* _What to do_
Copy each line of the entries below that contains the string "苦主氣喊".

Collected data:
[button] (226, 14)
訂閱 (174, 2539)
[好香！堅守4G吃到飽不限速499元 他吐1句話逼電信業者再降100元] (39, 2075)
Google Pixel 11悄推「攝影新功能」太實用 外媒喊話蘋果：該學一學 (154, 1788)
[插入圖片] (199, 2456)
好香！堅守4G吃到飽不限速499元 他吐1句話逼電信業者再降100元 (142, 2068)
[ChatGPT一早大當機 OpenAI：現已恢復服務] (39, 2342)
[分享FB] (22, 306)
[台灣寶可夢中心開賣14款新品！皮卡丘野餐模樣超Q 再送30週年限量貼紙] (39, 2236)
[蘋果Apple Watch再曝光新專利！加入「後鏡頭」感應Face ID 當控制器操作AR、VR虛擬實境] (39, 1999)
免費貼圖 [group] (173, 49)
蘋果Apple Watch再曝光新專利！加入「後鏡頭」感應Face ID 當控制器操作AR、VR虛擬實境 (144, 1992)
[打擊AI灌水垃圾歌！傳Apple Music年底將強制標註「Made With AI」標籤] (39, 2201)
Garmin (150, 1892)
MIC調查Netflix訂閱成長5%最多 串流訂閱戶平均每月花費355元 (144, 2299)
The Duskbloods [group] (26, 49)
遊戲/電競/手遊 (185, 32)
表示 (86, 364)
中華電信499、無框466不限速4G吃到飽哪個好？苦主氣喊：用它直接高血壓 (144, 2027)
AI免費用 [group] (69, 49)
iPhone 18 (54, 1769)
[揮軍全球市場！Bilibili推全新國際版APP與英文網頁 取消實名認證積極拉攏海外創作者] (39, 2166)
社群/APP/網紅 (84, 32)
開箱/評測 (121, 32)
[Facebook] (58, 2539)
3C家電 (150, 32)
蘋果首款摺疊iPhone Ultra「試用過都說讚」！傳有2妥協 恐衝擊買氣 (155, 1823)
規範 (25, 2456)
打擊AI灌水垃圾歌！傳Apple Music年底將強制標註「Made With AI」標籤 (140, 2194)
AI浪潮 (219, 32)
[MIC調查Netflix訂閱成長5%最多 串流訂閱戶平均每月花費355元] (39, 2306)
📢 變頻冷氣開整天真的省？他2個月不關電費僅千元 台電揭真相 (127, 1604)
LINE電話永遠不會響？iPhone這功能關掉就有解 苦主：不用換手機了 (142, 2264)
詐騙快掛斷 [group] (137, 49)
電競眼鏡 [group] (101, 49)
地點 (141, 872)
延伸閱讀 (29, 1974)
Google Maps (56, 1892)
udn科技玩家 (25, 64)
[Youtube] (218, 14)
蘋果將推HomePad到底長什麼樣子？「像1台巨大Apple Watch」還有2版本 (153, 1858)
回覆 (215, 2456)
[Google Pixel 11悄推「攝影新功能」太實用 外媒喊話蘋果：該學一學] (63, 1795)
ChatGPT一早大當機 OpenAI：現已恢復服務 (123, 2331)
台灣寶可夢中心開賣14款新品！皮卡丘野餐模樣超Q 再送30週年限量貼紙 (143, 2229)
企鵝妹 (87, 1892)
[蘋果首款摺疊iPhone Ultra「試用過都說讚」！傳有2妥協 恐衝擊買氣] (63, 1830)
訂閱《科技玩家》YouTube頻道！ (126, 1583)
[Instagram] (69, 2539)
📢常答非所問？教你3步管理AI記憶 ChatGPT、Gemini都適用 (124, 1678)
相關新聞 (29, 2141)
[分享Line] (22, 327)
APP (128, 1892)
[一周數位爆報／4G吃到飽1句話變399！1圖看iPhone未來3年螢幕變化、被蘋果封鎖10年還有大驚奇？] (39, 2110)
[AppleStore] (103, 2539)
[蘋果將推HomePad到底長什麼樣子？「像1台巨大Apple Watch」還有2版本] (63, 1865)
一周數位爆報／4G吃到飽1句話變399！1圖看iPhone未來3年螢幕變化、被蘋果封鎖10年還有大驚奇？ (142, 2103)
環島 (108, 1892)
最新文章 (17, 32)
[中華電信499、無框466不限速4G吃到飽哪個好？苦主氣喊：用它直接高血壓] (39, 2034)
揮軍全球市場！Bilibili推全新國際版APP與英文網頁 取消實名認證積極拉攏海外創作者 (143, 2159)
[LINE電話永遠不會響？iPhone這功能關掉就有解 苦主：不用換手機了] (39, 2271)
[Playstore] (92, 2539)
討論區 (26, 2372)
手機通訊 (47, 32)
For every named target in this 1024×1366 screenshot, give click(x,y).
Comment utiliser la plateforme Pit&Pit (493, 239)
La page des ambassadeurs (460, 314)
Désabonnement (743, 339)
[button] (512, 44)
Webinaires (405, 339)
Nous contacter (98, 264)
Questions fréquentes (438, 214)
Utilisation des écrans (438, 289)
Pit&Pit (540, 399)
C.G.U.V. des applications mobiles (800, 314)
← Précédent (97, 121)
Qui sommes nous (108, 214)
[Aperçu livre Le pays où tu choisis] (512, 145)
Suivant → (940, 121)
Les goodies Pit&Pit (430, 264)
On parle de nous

* _Response_
中華電信499、無框466不限速4G吃到飽哪個好？苦主氣喊：用它直接高血壓 (144, 2027)
[中華電信499、無框466不限速4G吃到飽哪個好？苦主氣喊：用它直接高血壓] (39, 2034)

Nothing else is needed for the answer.